Tags: julia, machine-learning

I normally write some code and some days, weeks, month later when everything is done I write a blog about it. I think the blog is more structured that way but maybe it has less details and my errors in between aren't that visible anymore (just if someone of you comment afterwards ;) ) Thanks for that. It really helps improve my code and this blog. In the past couple of weeks I wanted to understand random forest better and not just how to use them so I've built my own package. For me it's not satisfying enough to use a machine learning package and tune the parameters I really like to build stuff from scratch. That's basically the reason for this blog I see too many blogs about: "How to use random forest?", "How to achieve an awesome accuracy for MNIST?" but as mentioned in my post about the latter there aren't many who dive deeper into it and actually use it for real (well and blog about it).

I learn a lot doing this and also when I blog about it and especially when I learn through comments but it also takes quite some time to write these posts. If you've read multiple of my posts and learned a good amount please consider a donation via Patreon to keep it going. Thank you very much!

Of course for everyone else I keep to continue writing and you can't pay everyone on the internet just because you read a post from them. It's more about whether you enjoy this blog for a longer time now and found something you didn't elsewhere.

Back to the track.
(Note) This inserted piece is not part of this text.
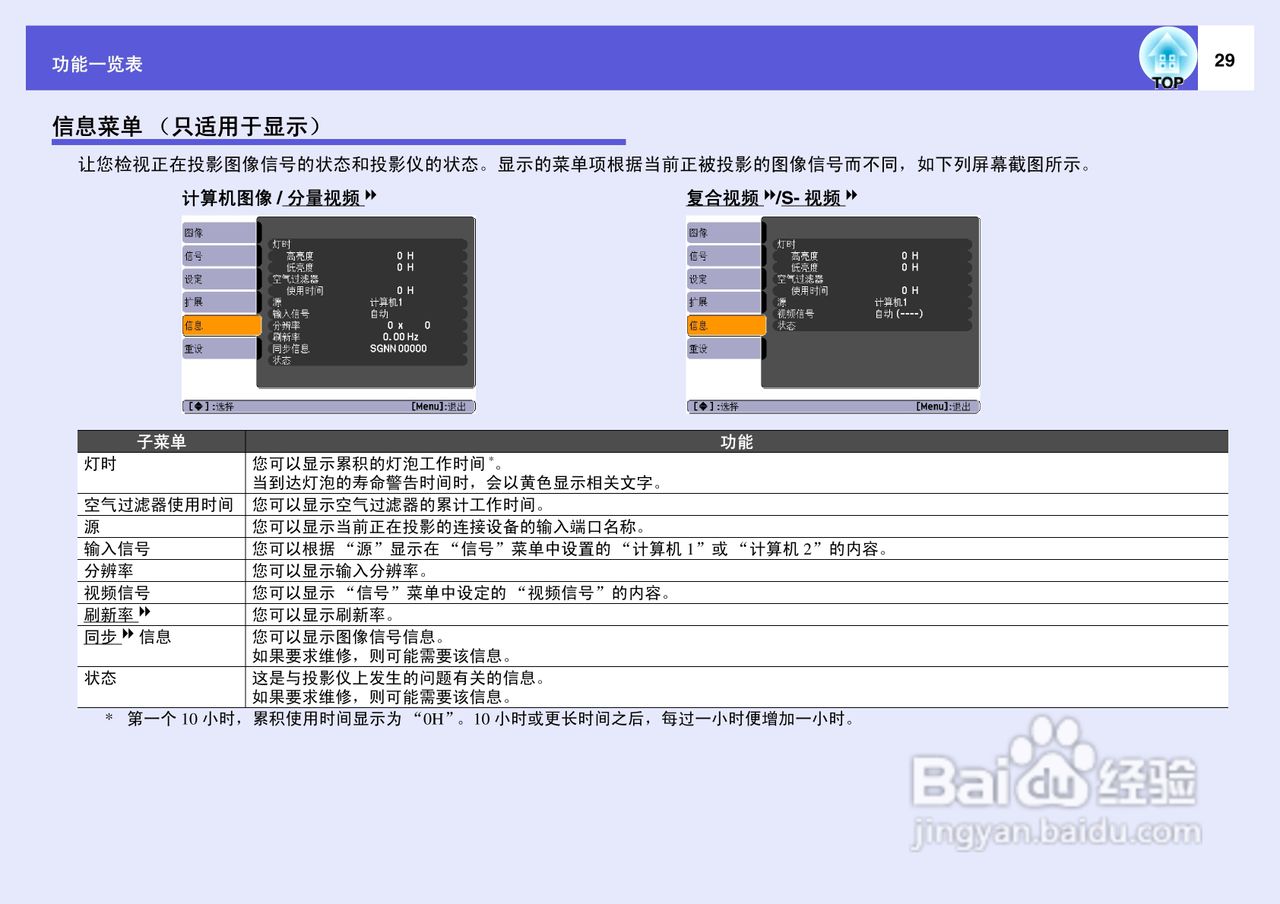Click the 功能一览表 header text

pyautogui.click(x=95, y=62)
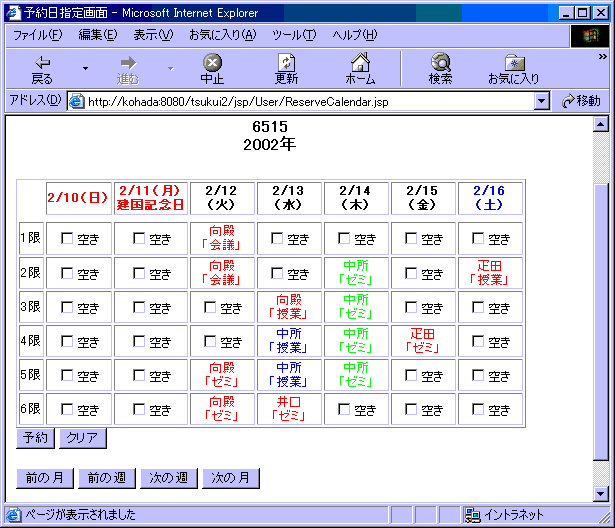Open the Forward button history dropdown arrow

point(170,68)
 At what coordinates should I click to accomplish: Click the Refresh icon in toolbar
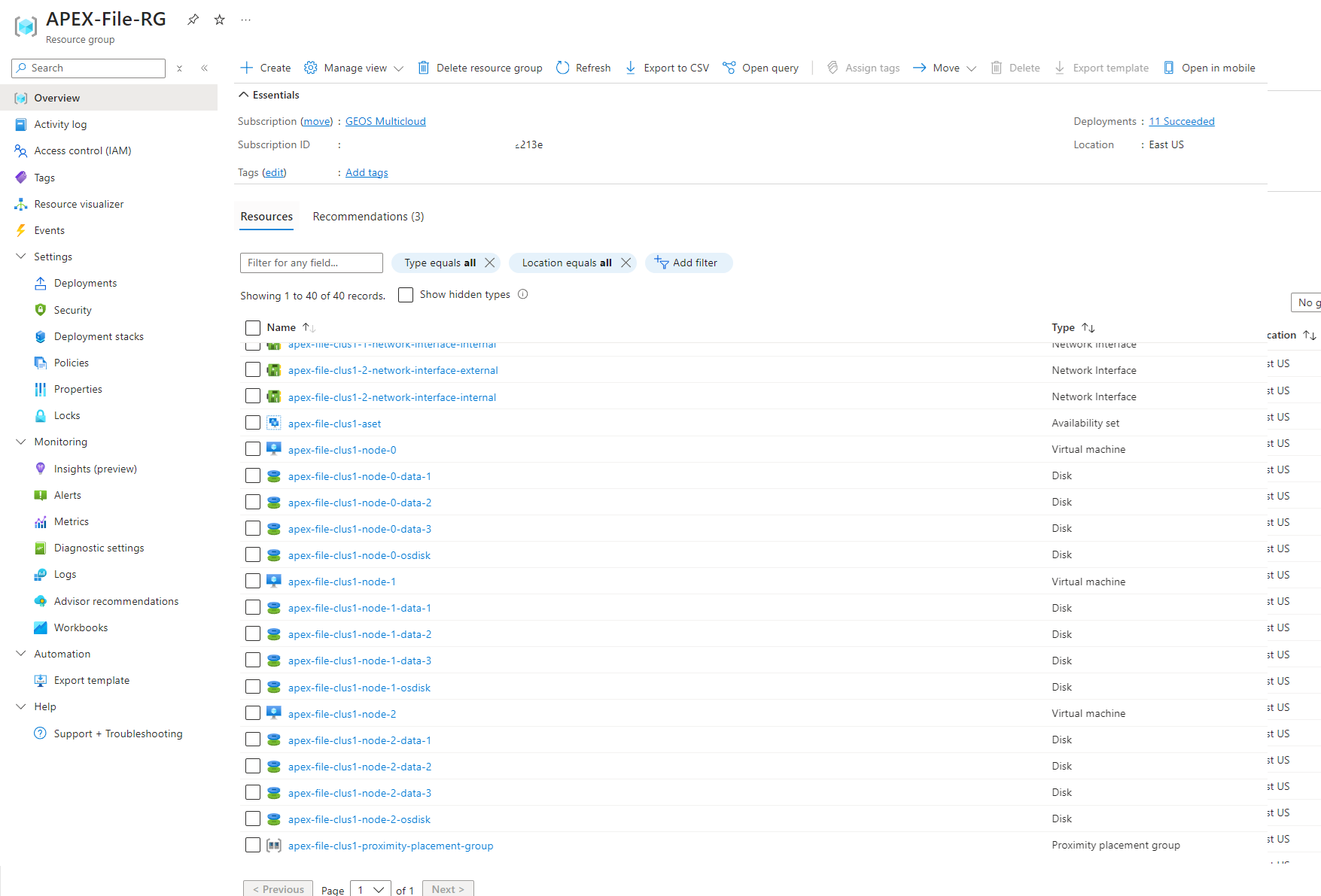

I'm using random forest for my current Kaggle Challenge about predicting earth quakes. I might publish an extra article about that one when it's done but for now I want to use my Random Forest package on a different challenge which is more for fun (I mean I do the other for fun as well but Kaggle/LANL are paying money for the winners) whereas this one is purely for training. It's about predicting house prices based on some features.

This post is on different aspects

• Creating a julia package (basics)

• Explaining random forest

• Simple features first

• What can be improved?

I've only have my random forest code at the moment so my score in the competition might (and probably will) turn out quite bad. Anyway the goal in general is to learn random forest (by coding it) and somehow apply it.

## Creating a julia package

First let's create our RandomForestRegression package. Starting julia in your favorite projects folder.

(v1.1) pkg> generate RandomForestRegression

That creates a folder RandomForestRegression with:

src/
- RandomForestRegression.jl
Project.toml

and the RandomForestRegression.jl looks like this:

module RandomForestRegression

greet() = print("Hello World!")

end # module

we later want to add some dependencies to it but for now we are done. Normally you should also add a test folder etc... Probably you want to have a look at the official documentation: Creating a julia package.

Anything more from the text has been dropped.